------ Source text ------

Few NZ personnel fighting in Ukraine, says former defence minister

Ukrainians marked the 31st anniversary of their independence
Ukrainians marked the 31st anniversary of their independence today ... under the shadow of the Russian invasion and fears of a bloody attack, one that killed 25 in the rail town of Chaplyne. Image: AJ

RNZ News

Former Defence Minister Ron Mark of Aotearoa New Zealand says there is only a small number of citizens fighting in Ukraine.

The NZ Defence Force today confirmed Corporal Dominic Abelen as the New Zealander killed in Ukraine as the war-ravaged nation marked its 31st anniversary of independence from Russia.

The 30-year-old had served with the 2nd/1st Battalion, Royal New Zealand Infantry Regiment based in Burnham, but had been on a period of leave without pay and was not on active duty.

------ Information shown ------

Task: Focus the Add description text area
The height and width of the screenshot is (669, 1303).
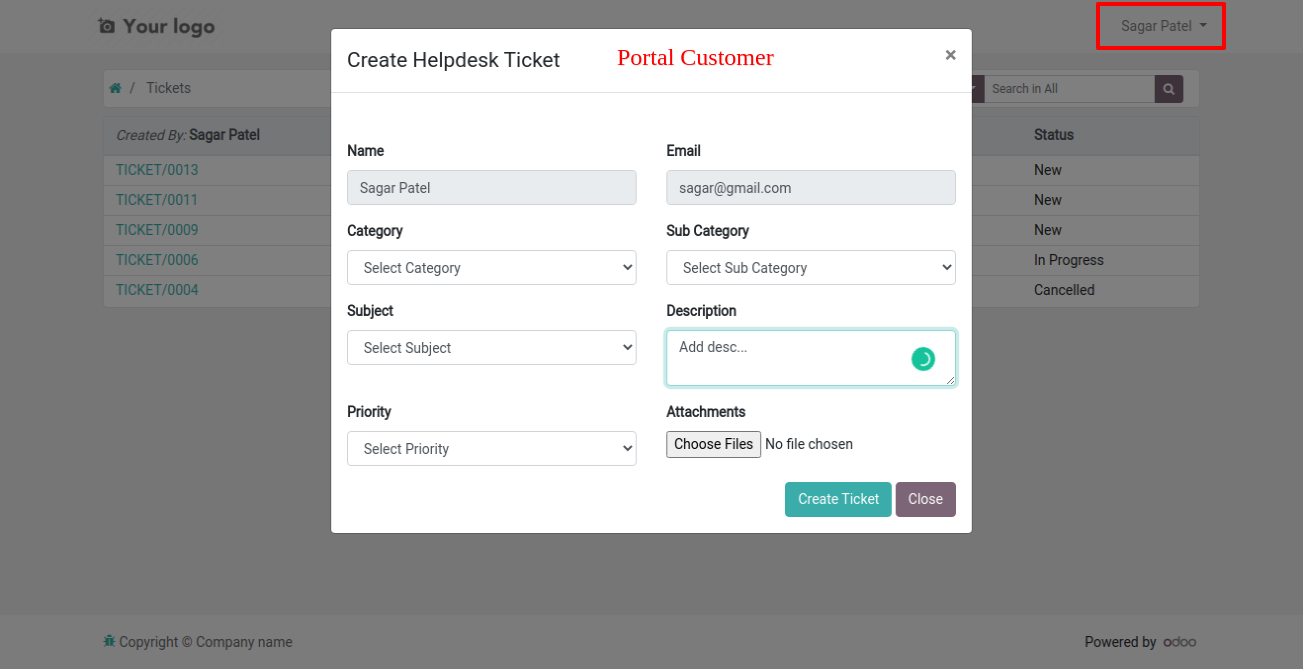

------

Set tasks:
A - Copy the news article about New Zealanders fighting in Ukraine between "The NZ Defence" and "independence from Russia.", inclusive.
B - List every country named in the news article about New Zealanders fighting in Ukraine, counting each country only once.
C - Pick up the news article about New Zealanders fighting in Ukraine after its last sentence and carry it on.

Per-task outputs:
A -
The NZ Defence Force today confirmed Corporal Dominic Abelen as the New Zealander killed in Ukraine as the war-ravaged nation marked its 31st anniversary of independence from Russia.

B - Ukraine, New Zealand (Aotearoa), Russia

C -
Former Defence Minister Ron Mark told RNZ Checkpoint he did not meet NZ Corporal Dominic Abelen when he recently visited Ukraine.

Mark said there was not a big number of New Zealand personnel participating in Ukraine’s war.

“There’s a small number of New Zealanders there, it’s not the big number that some people have been saying — that’s a bit of an exaggeration,” Mark said.

This was the first instance of a current NZDF soldier travelling to Ukraine while on leave from the army, he said.

Humanitarian relief
Most of the military people over there were involved in humanitarian relief and had some form of military background, he said.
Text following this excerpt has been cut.